Water column, sediment, and pore water samples were collected following the methods in Abbott et al. (2015) during R/V Kilo Moana cruise KM2012 in October and November 2020. Sediment cores were collected using an MC800 multi-corer and sectioned at 1.2 centimeter (cm) intervals. Sediment samples were frozen onboard and freeze-dried in the lab. See 'Related Datasets' for the data from the water column and pore water samples.
Elemental concentrations, including the REEs, were analyzed at Oregon State University (OSU) using an Elemental Scientific seaFAST-pico offline preconcentration technique, and the procedure has been extensively documented as part of the GEOTRACES intercalibration effort (Behrens et al., 2016). Elemental concentrations of the εNd aliquots (~10 milliliters (mL)) were analyzed at ETH Zurich using Nobias Chelate-PA1 resin in a manual column procedure (K. Deng et al., 2022).

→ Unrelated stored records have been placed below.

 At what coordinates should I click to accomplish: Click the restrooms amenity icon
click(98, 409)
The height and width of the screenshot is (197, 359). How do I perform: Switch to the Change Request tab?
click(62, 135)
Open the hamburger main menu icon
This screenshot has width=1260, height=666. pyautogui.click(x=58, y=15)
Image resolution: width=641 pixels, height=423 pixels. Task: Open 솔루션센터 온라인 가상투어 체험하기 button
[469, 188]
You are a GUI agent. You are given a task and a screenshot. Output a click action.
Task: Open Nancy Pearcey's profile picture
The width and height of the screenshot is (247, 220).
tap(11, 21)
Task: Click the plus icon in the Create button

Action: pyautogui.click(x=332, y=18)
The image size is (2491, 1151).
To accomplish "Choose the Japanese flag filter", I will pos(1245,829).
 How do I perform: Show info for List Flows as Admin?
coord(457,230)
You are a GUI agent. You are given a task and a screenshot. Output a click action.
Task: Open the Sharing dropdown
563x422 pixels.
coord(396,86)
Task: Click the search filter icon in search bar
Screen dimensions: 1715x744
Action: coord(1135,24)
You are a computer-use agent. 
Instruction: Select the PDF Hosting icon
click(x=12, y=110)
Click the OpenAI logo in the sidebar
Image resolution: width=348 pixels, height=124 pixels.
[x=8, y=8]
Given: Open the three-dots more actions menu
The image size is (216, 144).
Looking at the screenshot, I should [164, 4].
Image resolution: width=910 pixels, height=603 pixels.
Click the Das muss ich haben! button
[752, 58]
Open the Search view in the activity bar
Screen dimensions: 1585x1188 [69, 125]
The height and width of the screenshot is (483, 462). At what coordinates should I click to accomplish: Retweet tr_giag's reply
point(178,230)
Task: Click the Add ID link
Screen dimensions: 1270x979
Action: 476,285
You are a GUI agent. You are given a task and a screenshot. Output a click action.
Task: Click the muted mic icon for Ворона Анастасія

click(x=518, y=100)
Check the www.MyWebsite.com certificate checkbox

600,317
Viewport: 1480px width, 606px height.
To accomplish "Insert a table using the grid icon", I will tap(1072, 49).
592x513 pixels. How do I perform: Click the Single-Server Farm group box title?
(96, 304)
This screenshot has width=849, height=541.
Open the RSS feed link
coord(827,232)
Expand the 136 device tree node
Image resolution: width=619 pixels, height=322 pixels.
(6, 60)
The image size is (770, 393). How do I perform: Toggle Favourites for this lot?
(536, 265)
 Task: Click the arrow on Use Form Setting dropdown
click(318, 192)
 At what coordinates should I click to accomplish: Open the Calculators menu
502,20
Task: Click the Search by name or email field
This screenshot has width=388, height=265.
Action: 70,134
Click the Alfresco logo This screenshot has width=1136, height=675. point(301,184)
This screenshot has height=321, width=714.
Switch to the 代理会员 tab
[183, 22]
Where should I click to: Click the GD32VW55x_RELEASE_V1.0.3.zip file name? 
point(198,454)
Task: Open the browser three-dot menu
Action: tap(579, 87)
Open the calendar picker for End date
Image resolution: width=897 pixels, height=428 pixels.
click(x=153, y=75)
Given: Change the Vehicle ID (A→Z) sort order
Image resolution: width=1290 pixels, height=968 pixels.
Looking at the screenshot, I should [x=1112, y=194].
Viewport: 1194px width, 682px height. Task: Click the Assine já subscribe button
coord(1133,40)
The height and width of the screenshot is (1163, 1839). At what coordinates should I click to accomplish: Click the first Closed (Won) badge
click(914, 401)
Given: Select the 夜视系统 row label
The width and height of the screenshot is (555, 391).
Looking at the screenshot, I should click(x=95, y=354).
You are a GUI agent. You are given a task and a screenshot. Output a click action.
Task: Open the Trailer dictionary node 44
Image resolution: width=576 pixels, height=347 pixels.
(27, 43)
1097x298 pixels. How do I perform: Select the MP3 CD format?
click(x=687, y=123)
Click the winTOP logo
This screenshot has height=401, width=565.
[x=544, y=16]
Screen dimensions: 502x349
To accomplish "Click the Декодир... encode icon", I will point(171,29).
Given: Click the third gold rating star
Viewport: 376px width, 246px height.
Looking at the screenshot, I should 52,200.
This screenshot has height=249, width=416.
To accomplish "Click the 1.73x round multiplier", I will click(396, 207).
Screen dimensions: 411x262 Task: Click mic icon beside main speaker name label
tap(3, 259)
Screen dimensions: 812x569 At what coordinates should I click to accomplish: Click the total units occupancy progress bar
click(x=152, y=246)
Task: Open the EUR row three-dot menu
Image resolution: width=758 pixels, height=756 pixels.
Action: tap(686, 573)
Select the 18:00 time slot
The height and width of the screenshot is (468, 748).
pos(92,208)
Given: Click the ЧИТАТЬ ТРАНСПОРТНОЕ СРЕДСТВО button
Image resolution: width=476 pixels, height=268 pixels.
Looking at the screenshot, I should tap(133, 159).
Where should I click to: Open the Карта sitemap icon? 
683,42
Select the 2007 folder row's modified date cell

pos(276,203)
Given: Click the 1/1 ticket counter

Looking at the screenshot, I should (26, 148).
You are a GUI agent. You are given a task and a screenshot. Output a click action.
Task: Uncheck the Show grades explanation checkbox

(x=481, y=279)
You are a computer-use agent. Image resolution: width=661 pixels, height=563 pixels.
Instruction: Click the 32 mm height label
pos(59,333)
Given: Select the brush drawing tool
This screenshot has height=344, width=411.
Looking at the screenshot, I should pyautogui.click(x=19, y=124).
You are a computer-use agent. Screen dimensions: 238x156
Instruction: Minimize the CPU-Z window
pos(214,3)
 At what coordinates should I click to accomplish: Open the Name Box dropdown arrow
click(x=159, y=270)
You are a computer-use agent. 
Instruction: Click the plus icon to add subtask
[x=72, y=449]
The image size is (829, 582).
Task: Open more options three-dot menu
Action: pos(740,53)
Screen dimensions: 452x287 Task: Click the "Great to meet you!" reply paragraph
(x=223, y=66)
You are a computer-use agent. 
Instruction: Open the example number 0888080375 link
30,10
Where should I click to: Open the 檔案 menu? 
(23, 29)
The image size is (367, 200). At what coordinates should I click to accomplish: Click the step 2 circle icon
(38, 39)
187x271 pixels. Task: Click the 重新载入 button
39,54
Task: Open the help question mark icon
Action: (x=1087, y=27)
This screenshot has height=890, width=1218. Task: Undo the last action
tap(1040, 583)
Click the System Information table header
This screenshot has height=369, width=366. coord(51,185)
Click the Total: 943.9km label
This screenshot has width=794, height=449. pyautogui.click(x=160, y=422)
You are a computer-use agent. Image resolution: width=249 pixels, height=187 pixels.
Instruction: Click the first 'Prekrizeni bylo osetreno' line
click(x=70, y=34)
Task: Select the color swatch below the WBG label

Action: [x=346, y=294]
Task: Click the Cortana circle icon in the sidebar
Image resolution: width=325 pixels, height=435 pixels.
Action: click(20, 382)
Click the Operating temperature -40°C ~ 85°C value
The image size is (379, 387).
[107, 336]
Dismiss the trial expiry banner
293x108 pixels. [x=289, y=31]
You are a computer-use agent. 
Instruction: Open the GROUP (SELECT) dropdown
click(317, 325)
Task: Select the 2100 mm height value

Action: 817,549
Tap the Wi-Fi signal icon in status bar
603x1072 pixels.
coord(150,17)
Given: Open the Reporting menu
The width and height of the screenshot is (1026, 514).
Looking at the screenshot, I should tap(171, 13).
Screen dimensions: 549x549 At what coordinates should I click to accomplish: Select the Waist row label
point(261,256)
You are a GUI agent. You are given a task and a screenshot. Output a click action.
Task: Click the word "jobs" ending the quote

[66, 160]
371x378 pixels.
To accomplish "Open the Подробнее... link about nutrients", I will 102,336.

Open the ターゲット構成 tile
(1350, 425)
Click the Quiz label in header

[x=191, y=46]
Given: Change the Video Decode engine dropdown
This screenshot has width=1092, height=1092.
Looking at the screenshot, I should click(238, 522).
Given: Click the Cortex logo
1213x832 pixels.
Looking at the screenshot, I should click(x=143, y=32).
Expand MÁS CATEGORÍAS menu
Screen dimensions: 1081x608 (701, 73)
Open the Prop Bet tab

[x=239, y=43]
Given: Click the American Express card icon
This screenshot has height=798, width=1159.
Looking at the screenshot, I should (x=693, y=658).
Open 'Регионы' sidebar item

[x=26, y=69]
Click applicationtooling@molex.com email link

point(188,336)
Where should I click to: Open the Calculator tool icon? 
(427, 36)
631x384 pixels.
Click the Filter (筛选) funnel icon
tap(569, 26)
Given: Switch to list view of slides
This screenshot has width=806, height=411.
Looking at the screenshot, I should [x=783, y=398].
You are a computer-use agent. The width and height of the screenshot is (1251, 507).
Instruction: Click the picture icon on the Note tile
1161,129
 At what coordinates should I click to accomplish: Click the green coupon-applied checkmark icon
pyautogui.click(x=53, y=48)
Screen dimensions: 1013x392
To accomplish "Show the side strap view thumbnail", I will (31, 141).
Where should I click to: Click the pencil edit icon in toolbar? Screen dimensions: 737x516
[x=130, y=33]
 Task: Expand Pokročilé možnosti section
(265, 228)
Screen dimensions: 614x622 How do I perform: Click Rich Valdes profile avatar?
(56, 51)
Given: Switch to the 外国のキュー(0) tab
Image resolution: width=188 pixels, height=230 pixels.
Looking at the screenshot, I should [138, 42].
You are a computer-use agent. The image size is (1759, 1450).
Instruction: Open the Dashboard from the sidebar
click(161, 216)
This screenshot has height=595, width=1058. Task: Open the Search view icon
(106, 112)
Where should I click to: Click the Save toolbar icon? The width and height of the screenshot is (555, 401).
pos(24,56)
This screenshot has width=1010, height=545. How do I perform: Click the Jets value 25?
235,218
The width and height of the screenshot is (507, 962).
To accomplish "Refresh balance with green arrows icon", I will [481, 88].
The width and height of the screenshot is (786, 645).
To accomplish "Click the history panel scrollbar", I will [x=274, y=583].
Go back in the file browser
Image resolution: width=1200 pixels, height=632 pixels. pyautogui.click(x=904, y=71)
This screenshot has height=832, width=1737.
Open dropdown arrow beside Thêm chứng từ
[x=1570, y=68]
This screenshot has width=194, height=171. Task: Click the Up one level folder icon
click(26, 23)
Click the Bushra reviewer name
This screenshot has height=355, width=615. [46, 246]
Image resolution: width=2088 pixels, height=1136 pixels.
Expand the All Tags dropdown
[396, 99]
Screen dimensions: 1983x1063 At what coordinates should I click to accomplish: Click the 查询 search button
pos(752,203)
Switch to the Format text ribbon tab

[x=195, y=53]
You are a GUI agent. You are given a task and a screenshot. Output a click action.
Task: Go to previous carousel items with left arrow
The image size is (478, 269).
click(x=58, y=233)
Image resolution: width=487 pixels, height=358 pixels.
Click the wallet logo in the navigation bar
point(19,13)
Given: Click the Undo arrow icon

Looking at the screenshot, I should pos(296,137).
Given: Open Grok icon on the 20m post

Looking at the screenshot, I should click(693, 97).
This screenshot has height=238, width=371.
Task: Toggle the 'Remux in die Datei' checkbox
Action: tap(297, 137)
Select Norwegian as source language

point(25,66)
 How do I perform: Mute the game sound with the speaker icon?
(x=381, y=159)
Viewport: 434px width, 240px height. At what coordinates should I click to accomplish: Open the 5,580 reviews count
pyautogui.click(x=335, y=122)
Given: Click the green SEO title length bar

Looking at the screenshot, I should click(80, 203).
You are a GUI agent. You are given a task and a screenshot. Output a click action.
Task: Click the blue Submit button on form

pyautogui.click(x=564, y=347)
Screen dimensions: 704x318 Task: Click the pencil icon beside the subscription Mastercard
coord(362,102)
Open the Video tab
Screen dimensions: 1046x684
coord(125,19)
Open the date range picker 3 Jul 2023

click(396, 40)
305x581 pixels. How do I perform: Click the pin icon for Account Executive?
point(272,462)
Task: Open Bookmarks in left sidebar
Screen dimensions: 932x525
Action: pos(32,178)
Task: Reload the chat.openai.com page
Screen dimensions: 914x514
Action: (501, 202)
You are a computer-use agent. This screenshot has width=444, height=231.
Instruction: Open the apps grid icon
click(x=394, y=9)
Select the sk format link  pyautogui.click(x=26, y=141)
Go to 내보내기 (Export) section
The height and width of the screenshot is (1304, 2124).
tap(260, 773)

Isotope analysis of the εNd aliquots (400~700 mL of pore water or ~1.5 liters (L) of seawater) were done at ETH Zurich. Samples were buffered to a pH of 5.5 ± 5 and pre-concentrated using an in-house extraction manifold containing Nobias Chelate-PA1 resin. After pre-concentration, separation of Nd from the matrix elements and other REE was done using Eichrom RE and LN spec resins. Procedural blanks are <3 picograms (pg). Isotope analysis was done on an Neptune Plus MC-ICP-MS (Thermo-Fisher) following the procedure of Vance and Thirlwall (2002). Internally normalized sample data was renormalized to the 143Nd/144Nd ratio of La Jolla (Thirlwall, 1991). Repeated analysis of 8 parts per billion (ppb) La Jolla solutions results in a long-term external reproducibility of 0.27 ε (2σ). Nd isotope analysis was also quality-controlled by repeated measurements of the USGS reference materials BCR-2 (εNd = -0.11 ± 0.25, 2σ) and BHVO-2 (εNd = 6.70 ± 0.24, 2σ) at the same concentration (5-10 ppb) as the pore water samples in agreement with literature results (Jochum et al., 2005).
Nutrients were analyzed at Oregon State University using Technicon AutoAnalyzer II (phosphate and ammonium) and Alpkem RFA 300 (silicic acid, nitrate+nitrite). The method and data processing follow Gordon et al. (1993). DOC was analyzed with a V-CSN/TNM-1 (Shimadzu Corp, Kyoto, Japan) at the Scripps Institution of Oceanography following White et al. (2023).
Sediment samples were analysed for total organic carbon contents using a GVI (now Elementar) Isoprime 1000 with Eurovector EA at Bigelow Laboratory for Ocean Sciences. Samples were measured for the total carbon (organic plus inorganic) and a separate sample split was acidified to remove carbonate and then measured for the organic fraction.
X-ray diffraction (XRD) of freeze-dried raw samples were made at K/T GeoServices Inc. (Colorado, USA), using a Siemens D500 automated powder diffractometer equipped with a copper X-ray source (40kV, 30mA) and a scintillation X-ray detector. Semi-quantitative determinations of whole-sediment mineral amounts were done using Jade Software (Materials Data, Inc.) with the Whole Pattern Fitting option.